While theoretically true, the main bottleneck with Lemmy seems to be the database performance, so with both projects depending on PostgreSQL for that, I somewhat doubt that Piefed being written in Python will have much noticeable effect in reality.
Comment on What features are missing from piefed, or, why aren't we reccommending piefed instead of lemmy?
Sibshops@lemm.ee 1 year agoI second this. Lemmy is written in Rust where as piefed is written in Python. When it comes to running a high-performance webserver, Lemmy has the advantage.
poVoq@slrpnk.net 1 year ago
nickwitha_k@lemmy.sdf.org 1 year ago
the main bottleneck with Lemmy seems to be the database performance, so with both projects depending on PostgreSQL
Postgres being a bottleneck is a first for me. Not saying it’s not possible, just… It’s postgres. Wondering if it’s more an issue with ORM, etc.
msage@programming.dev 1 year ago
Postgres is so quick if you know how to use it…
nickwitha_k@lemmy.sdf.org 1 year ago
You don’t even need to know how to use it very well, in my experience.
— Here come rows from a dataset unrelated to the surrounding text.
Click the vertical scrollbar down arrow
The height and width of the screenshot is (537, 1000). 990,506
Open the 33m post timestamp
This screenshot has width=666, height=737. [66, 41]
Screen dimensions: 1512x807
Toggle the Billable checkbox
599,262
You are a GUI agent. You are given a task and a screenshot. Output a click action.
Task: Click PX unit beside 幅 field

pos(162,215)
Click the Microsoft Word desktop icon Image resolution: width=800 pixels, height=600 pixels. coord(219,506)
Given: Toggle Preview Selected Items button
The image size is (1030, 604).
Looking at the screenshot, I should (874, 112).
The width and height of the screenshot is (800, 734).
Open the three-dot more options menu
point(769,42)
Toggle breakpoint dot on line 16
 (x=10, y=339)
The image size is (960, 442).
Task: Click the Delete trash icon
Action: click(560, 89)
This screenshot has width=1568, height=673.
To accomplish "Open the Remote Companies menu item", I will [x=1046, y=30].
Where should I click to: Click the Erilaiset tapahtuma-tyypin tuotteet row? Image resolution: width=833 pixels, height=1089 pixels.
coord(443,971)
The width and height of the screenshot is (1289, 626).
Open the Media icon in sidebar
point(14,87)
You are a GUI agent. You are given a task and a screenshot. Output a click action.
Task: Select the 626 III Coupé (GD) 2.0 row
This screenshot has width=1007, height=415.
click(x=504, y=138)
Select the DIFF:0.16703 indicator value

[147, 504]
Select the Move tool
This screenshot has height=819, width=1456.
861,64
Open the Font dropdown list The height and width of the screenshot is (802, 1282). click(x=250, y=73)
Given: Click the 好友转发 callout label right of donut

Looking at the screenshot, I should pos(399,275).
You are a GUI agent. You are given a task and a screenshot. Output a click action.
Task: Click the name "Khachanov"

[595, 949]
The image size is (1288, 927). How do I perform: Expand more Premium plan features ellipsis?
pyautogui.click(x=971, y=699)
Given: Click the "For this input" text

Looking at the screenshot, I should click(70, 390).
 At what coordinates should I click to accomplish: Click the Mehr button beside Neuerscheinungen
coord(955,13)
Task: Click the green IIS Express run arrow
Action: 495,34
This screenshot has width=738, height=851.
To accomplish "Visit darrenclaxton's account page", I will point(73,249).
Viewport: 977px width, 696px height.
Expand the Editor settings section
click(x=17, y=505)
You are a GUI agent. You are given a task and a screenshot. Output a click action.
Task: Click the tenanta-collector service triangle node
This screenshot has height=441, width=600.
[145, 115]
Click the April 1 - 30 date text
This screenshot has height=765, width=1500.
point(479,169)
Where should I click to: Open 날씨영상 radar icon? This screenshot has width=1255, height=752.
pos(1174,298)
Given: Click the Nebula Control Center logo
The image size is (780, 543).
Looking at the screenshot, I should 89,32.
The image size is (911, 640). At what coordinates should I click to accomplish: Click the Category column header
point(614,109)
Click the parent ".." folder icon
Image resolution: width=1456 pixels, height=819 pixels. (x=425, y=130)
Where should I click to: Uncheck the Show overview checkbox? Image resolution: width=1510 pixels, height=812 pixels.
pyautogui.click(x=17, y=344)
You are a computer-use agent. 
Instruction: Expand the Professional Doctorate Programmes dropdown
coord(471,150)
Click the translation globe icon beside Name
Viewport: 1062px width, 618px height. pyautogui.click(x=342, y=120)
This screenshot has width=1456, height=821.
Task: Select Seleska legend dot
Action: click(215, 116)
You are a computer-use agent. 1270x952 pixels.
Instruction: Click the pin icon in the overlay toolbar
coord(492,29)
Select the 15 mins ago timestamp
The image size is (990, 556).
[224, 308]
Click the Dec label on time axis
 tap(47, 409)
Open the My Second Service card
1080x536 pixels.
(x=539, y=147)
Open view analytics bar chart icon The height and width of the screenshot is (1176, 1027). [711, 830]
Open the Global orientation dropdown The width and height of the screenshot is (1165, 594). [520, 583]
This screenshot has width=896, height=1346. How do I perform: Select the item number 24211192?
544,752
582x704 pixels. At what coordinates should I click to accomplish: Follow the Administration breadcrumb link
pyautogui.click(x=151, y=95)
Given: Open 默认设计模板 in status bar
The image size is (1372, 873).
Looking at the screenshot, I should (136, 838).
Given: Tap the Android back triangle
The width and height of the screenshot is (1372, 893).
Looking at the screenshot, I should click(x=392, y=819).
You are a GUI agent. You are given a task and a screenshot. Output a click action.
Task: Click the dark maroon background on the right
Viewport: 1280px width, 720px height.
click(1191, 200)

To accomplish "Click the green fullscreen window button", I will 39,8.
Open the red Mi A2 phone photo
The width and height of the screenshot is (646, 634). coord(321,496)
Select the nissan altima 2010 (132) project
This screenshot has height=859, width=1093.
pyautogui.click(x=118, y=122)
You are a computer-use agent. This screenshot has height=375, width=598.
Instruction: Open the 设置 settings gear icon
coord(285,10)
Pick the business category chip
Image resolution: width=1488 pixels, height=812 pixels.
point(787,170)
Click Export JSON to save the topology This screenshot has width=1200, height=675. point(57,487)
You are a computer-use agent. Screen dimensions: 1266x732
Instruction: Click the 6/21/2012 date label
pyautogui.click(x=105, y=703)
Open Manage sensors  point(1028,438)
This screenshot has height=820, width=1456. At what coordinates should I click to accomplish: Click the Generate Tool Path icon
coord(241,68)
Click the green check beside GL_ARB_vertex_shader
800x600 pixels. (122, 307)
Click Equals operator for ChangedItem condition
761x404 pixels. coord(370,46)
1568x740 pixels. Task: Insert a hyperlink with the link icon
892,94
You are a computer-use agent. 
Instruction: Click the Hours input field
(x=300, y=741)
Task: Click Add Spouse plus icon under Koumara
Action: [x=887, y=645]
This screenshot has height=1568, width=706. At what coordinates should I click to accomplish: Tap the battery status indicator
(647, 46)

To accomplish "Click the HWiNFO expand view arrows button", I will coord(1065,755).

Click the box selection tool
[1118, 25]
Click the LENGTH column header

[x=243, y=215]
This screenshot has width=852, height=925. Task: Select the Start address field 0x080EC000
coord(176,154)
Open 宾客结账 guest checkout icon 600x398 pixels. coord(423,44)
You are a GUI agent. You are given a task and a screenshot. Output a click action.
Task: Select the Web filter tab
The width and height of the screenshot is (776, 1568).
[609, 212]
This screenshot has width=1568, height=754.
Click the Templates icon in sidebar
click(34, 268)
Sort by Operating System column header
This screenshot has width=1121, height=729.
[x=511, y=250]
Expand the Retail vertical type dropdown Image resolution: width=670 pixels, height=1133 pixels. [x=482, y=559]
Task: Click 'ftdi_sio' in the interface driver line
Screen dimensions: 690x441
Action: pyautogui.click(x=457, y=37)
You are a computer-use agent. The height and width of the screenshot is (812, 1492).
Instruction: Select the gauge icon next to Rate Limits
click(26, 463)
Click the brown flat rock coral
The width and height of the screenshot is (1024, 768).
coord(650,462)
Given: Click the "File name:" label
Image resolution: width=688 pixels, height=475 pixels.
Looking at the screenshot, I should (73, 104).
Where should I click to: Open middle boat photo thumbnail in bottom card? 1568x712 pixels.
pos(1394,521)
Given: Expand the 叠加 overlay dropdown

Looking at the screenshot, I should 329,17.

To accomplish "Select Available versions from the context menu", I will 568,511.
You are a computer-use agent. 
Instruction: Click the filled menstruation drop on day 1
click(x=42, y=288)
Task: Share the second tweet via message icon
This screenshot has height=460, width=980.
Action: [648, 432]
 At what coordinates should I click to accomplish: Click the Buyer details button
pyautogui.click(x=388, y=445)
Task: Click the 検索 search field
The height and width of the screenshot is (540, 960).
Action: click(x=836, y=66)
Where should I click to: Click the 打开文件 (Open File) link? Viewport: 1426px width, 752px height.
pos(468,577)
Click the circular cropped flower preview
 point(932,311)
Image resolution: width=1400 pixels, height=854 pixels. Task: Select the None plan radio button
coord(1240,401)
msage@programming.dev 1 year ago
Really depends on many factors. If you have everything in RAM, almost nothing matters.
If your dataset outgrows the capacity, various things start to matter, based on your workload. Random reads need to have good indices (also writes with unique columns), OLAPs benefit from work_mem, >100M rows will need good partitioning, OLTP may even need some custom solutions if you need to keep a long history, but not for every transaction.
But even with >B of rows, Postgres can handle it with relative ease, if you know what you’re doing. Usually even on a hardware you would consider absolutely inadequate (last year I migrated our company DB from MySQL to Postgres, and with even more data and more complex workflows we downsized our RAM by more than half).
avidamoeba@lemmy.ca 1 year ago
Yeah, this would be my concern as well if I had to run it. Sure Python apps can be fast and most time is spend in IO, not compute, and if you’re running a profitable operation the exact cost of compute might not matter much. However if you’re running a non-profit service and you want it to be as dirt cheap as possible so it can be free for most users, then the cost of compute very much does matter.
rglullis@communick.news 1 year ago
If you want it to be “free to most users”, the cost of data storage and IO will completely dominate over the cost of CPU.
There are plenty of good arguments to prefer Rust over python for a distributed application, but “language efficiency” is not one of them.
Anyway, if you are biased in favor of Rust and want a decent argument to justify it, I will let you use ‘It’s easier to compile Rust to WASM and have the application run on the browser, while compiling python in a cross-platform way is a nightmare’, free of charge.
nickwitha_k@lemmy.sdf.org 1 year ago
Ease of cross-compiling is really one of my favorite things about Rust. It can run anywhere with little coaxing needed.